- Instructions to follow: Please repeat the lines below exactly. Begin with the line containing "2015년 4월 19일 주일 예배 찬양 (134, 1014)" and go on through the line containing "[2019-11-03] 주일 2부 예배 (122, 595)".
Information provided START
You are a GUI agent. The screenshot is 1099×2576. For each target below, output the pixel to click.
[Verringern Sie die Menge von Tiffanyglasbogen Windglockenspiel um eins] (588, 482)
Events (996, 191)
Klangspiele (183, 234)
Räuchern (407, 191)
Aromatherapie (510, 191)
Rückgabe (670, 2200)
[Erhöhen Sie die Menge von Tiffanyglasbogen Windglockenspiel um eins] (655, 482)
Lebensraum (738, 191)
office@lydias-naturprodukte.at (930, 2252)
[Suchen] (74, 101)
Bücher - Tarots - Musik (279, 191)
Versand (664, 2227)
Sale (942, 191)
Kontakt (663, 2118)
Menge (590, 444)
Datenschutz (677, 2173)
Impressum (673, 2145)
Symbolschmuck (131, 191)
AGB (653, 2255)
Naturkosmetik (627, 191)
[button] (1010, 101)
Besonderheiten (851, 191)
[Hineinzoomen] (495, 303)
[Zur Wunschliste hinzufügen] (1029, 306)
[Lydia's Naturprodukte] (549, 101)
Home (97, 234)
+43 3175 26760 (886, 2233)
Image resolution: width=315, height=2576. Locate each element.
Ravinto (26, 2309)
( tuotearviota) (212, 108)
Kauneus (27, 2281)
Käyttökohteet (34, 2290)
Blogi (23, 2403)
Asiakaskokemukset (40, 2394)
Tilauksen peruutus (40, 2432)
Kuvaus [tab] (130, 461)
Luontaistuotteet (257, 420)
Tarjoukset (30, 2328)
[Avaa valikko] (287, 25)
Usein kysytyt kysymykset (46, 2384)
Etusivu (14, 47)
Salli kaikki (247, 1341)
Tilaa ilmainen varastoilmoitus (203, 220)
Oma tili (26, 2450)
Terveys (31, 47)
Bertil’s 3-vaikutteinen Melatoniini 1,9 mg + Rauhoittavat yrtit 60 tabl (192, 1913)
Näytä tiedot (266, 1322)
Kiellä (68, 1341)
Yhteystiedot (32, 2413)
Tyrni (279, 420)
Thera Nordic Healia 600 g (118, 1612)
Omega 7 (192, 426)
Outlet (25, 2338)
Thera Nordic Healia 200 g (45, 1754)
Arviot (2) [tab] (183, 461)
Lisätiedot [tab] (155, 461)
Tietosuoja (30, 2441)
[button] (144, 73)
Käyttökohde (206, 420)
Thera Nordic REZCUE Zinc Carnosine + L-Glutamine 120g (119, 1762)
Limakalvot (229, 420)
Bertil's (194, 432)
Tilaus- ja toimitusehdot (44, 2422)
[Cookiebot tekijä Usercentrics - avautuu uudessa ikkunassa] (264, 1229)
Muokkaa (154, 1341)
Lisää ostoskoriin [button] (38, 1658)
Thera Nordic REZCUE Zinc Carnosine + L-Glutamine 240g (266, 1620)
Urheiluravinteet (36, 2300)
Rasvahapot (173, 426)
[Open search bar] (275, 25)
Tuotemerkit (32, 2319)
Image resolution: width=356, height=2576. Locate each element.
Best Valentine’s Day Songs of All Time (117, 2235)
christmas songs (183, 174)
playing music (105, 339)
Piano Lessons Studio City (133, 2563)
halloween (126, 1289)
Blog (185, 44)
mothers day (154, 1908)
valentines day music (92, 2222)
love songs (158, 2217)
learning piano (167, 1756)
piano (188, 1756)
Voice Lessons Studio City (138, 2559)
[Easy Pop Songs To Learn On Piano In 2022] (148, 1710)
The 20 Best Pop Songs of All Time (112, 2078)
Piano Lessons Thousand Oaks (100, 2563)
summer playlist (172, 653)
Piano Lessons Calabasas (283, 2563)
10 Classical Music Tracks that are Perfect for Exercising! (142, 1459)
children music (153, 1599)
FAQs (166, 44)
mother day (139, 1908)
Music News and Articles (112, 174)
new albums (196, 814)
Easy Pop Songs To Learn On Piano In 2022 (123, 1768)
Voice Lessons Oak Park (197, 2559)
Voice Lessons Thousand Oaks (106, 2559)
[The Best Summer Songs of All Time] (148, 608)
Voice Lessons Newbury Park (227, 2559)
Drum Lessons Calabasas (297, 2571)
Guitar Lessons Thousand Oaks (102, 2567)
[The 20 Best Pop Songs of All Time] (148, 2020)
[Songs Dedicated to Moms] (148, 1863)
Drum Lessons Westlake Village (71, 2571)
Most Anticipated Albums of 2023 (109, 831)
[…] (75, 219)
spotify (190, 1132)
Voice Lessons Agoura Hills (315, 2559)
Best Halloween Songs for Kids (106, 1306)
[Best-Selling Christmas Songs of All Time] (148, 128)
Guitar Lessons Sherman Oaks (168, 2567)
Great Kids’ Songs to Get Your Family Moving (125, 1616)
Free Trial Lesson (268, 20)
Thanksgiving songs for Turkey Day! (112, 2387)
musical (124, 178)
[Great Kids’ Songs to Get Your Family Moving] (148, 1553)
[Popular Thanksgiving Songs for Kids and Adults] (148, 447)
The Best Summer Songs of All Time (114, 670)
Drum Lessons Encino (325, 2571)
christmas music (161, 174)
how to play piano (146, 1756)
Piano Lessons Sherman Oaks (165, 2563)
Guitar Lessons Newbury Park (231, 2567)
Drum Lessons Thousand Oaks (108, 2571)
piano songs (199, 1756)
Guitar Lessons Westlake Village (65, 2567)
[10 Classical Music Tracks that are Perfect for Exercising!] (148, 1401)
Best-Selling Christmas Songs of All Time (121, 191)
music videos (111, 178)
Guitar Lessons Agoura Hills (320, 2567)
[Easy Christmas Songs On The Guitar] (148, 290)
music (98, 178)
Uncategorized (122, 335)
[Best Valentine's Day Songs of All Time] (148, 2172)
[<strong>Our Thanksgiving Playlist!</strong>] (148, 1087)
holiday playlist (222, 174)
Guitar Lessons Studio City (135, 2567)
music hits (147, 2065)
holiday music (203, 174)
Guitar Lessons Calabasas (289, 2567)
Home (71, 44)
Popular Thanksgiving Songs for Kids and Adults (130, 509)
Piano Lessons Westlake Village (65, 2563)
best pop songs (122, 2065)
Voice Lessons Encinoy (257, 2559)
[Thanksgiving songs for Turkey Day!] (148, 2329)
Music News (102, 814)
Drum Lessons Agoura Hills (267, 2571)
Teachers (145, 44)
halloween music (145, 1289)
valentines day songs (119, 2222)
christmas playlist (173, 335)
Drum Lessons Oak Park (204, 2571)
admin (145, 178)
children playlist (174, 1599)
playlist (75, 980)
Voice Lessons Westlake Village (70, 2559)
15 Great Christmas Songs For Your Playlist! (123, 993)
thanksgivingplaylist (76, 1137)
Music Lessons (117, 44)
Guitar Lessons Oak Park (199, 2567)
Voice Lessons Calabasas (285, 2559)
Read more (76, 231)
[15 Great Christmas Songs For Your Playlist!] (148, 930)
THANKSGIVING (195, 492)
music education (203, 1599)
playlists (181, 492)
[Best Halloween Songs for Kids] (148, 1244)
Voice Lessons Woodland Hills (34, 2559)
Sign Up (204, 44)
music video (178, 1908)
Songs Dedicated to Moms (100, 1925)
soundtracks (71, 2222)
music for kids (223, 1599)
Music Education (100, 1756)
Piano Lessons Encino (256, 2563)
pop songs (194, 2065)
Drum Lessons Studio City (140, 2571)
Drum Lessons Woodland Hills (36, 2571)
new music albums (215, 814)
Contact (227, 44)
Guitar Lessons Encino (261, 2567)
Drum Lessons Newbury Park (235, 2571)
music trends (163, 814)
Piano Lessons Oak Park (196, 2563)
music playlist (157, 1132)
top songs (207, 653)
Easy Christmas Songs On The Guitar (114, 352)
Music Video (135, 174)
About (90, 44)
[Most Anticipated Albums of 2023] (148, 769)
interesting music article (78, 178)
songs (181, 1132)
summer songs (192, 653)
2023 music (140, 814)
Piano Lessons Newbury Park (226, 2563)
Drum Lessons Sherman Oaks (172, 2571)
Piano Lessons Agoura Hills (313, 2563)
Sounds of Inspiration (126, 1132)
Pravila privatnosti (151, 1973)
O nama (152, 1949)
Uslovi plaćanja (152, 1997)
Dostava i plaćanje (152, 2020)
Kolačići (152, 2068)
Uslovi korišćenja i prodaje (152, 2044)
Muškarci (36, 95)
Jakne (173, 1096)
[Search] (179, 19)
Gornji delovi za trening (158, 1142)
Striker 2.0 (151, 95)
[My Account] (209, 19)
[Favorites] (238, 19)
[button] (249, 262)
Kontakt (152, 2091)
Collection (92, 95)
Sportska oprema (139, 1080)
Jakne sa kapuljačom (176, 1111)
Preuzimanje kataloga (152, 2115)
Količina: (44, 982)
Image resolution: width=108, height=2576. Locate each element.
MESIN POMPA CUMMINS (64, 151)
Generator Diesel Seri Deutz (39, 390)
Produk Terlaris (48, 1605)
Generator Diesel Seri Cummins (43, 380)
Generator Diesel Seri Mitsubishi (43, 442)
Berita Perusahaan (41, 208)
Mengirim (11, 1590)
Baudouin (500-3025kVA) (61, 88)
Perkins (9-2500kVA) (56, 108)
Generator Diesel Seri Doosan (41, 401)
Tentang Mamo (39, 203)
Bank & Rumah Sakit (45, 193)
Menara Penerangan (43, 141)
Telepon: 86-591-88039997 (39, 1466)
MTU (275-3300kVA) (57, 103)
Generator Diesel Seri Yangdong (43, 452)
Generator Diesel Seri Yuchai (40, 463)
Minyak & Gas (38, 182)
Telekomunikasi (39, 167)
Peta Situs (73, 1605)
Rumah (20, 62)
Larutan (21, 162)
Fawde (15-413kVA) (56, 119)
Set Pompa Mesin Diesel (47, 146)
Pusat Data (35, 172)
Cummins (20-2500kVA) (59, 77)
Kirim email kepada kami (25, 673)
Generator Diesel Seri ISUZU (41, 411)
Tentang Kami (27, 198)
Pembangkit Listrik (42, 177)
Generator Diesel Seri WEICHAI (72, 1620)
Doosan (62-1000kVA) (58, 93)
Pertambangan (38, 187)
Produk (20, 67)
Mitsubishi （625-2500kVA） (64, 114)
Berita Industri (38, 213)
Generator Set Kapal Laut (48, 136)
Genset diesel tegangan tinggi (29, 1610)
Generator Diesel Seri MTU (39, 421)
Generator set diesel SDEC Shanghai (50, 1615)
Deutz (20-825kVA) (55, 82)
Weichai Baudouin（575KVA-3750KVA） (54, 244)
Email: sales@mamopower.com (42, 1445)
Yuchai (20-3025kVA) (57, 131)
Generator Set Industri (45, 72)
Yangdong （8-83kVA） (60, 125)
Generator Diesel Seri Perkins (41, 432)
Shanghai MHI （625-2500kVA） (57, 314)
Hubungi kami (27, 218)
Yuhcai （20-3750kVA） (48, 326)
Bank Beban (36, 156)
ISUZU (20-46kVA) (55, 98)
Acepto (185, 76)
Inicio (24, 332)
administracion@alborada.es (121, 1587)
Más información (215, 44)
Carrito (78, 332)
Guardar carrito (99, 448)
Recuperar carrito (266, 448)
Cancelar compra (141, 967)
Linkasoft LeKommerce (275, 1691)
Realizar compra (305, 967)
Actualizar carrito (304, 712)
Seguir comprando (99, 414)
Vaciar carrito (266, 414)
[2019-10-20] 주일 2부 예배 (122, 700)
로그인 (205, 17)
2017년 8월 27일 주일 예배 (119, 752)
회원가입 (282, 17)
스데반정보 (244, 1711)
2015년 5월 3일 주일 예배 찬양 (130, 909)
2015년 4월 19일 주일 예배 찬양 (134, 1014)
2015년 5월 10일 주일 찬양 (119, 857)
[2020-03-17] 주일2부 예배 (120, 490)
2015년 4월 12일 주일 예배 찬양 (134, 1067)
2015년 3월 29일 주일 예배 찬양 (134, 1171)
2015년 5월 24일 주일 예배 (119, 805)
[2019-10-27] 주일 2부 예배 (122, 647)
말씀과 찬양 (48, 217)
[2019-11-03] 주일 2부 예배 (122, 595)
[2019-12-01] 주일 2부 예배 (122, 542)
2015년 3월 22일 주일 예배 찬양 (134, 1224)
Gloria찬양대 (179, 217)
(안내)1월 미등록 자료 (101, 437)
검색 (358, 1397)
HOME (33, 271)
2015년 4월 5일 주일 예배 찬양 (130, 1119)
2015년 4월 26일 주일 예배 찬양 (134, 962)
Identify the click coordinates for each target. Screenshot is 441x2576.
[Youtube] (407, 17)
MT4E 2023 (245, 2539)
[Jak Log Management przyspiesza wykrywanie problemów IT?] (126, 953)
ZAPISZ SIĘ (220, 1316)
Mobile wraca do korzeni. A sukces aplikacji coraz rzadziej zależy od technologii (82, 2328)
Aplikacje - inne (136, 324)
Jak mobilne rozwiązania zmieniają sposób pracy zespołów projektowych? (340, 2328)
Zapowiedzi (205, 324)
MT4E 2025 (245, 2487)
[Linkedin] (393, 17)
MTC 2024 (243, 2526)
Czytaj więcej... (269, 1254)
Information provided END
- Output below:
2015년 4월 19일 주일 예배 찬양 (134, 1014)
2015년 5월 10일 주일 찬양 (119, 857)
[2020-03-17] 주일2부 예배 (120, 490)
2015년 4월 12일 주일 예배 찬양 (134, 1067)
2015년 3월 29일 주일 예배 찬양 (134, 1171)
2015년 5월 24일 주일 예배 (119, 805)
[2019-10-27] 주일 2부 예배 (122, 647)
말씀과 찬양 (48, 217)
[2019-11-03] 주일 2부 예배 (122, 595)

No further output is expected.